Only sometimes do investors get the opportunity to consider cyclically favorable sectors and, even harder still, to successfully pick a stock within the sector that is set to outperform its peers and the broader market. Today, the American economy has given markets a new set of flashing lights that can point individual investors - and more prominent asset managers - into directional investment decisions.
As a widely followed economic indicator, the ISM manufacturing and non-manufacturing PMI reports have developed critical trends over the past six months, a dynamic that should not be taken lightly.
After announcing a significant increase across the board during the first quarter 2023 earnings results, Alta Equipment Group (NYSE: ALTG) is the stock set to outperform. The Transportation equipment sector has been showing signs of expansion since April 2023. In contrast, most other manufacturing sectors are flashing contraction all over.
Using this framework, investors can look to possibly be long the few - or only - growing sectors, and especially the specific stock(s) that are reasonably expected to outperform as well.
Within the inputs that make up the PMI reports, there are three major ones that investors and traders look into to gain a clearer picture of what is going on. New orders, which reflect underlying customer demand, have shown expanding trends for the transportation equipment industry, where Alta operates. Production, a main gauge of current volume conditions driving earnings growth, has also favored Alta's niche.
Lastly, employment, which can point to the underlying capacity needs or excesses within a given space, has chosen the transportation equipment industry as the designated employer. This makes the perfect storm for investors to deduce one thing: Increasing product demand has led to rising production, which will likely trickle down to rising earnings. This trend is expected to continue, taken from the willingness to keep hiring workers.
During Alta's latest earnings presentation, management describes the current business conditions affecting the firm. In a nutshell, executives point to the growing demand for the various products offered by Alta and indicators firmly positioned for the continued growth of said demand.
These trends enabled Alta to grow revenues by as much as 26.8% over the year, increased pricing power due to heating demand, and expanded industry trends allowed for gross margin expansion. First quarter 2022 gross margins were only 27.5%; today, they stand at an improved 28.8% with no signs of slowing down further expansions.

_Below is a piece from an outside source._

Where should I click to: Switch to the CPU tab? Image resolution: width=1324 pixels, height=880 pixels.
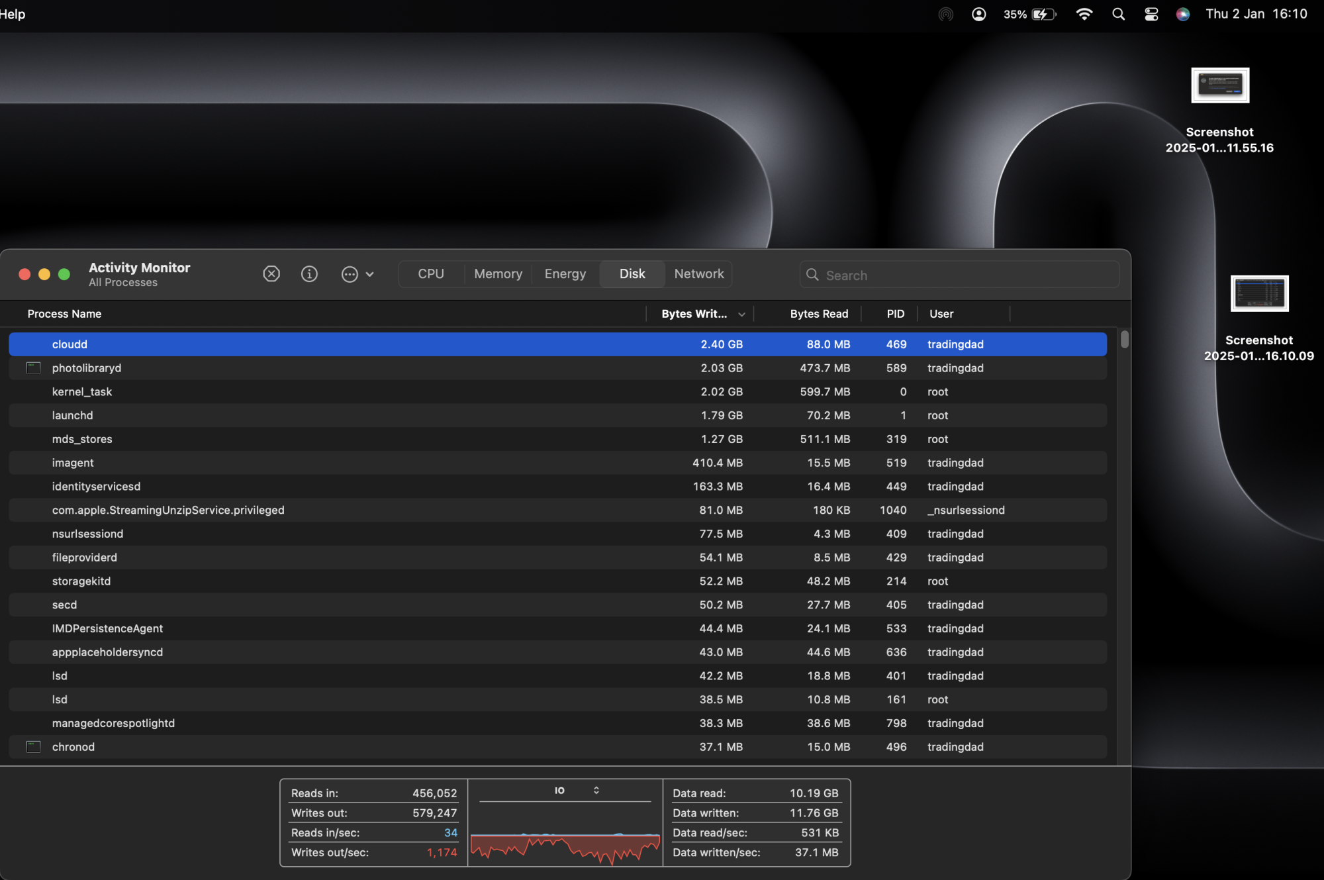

Unnecessary to say that current and further margin expansions on the back of rising demand will drive an earnings increase for the next quarterly earnings date, set to be on the eighth of August 2023.
Alta analyst ratings, which may be pricing in the continued growing trends in the business fundamentals, suggest a current 40% upside scenario as a consensus price target. With a top-side price target of $25 per share, it would seem that all analysts agree - as taken by consensus and top-side targets -that the all-time high price in the stock could be only a foundation.
Management sent a resounding affirmation surrounding the potential undervaluation in the stock, as they allocated up to $12.5 million into share repurchases. This sizable program would represent nearly 2.3% of the company's market capitalization. This percentage reflects ultimate confidence in the business prospects by none other than the business insiders themselves.
Now that analysts are boasting their bullish opinions for the stock, coupled with management affirmations of just how undervalued the stock may be, it is time for investors to double-check what broader markets are thinking regarding the current price. Comparing Alta to relatively close peers, companies like H&E Equipment Services (NASDAQ: HEES), Titan Machinery (NASDAQ: TITN), and Custom Truck One Source (NYSE: CTOS) will reveal a key trend.
Alta has outperformed every one of these names, blowing past by as much as 67.2% during the past twelve months. Beneficial industry trends may have initiated the widening performance gap. However, other metrics are pointing to expectations of continued outperformance.
On a forward price-to-earnings ratio basis, traders and investors can value Alta and its peers to find subtle hints as to the sector's future direction. A forward P/E differs from a traditional P/E only in the sense that it considers expected next-year earnings rather than past twelve-month earnings. Alta trades at a forward P/E of 28.1x, making it the highest ratio in the peer group, with the above competitors selling for a 10.0x to 19.0x range.
Some may argue that this only makes Alta the more 'expensive' alternative; however, professional asset managers understand that this can mean the opposite. There is a reason markets are willing to pay a higher premium for each dollar of future earnings, as the expectation is that Alta will receive the most significant industry benefit relative to peers.
Considering all the fundamental stars have lined up, virtually all participants agree that Alta stock will have a massive upside shortly. Investors can get ahead of the upcoming catalyst, August quarterly earnings, which may ride the expanding margin wave and surprise markets with a bull run.